• SELECTED EXCERPT
⟨
Simultaneous removal of ciprofloxacin and Cr (VI) from contaminated water by polymer-supported nanoscale zero-valent copper: Performance and mechanism

Abstract

Coexistence of organic compounds and heavy metals in aquatic environments is a widespread problem. In this study, the applicability of resin-supported nano zero-valent copper (nZVC@D201) for the simultaneous removal of ciprofloxacin (CIP) and Cr (VI) was systematically investigated. nZVC with sizes of 10–20 nm was uniformly dispersed on the resin using the ion exchange-liquid phase reduction method. The CIP and Cr (VI) removal rates of the nZVC@D201 composite were 78.68% and 94.98%, respectively. Practicability experiments of nZVC@D201 exhibited high efficiency even after five cycles and a generalized removal capacity for different pollutants. Combined with electron spin resonance (ESR), free radical quenching experiments, X-ray photoelectron spectroscopy (XPS), and liquid chromatography-mass spectrometry (LC-MS), a possible reaction pathway and mechanism for CIP oxidation and Cr (VI) removal were proposed. Cr (VI) was removed through a comprehensive process including adsorption/coprecipitation and reduction, whereas CIP was effectively degraded by hydroxyl radicals (·OH) produced from the Fenton-like reactions, producing a series of intermediates. These results demonstrate that nZVC@D201 is a promising alternative composite for the simultaneous removal of Cr (VI) and the degradation of CIP from wastewater.
⟩
• SUPPLIED DATA
⟨
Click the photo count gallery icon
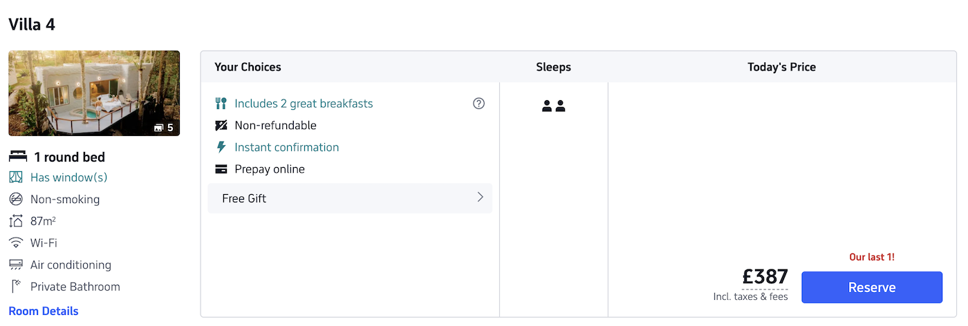968x326 pixels. coord(159,128)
⟩
• EXERCISE DETAILS
In the abstract on removing ciprofloxacin and Cr (VI) from water, translate this sentence into Spanish: "The CIP and Cr (VI) removal rates of the nZVC@D201 composite were 78.68% and 94.98%, respectively."

• EXERCISE RESPONSE
Las tasas de eliminación de CIP y Cr (VI) del compuesto nZVC@D201 fueron del 78,68 % y del 94,98 %, respectivamente.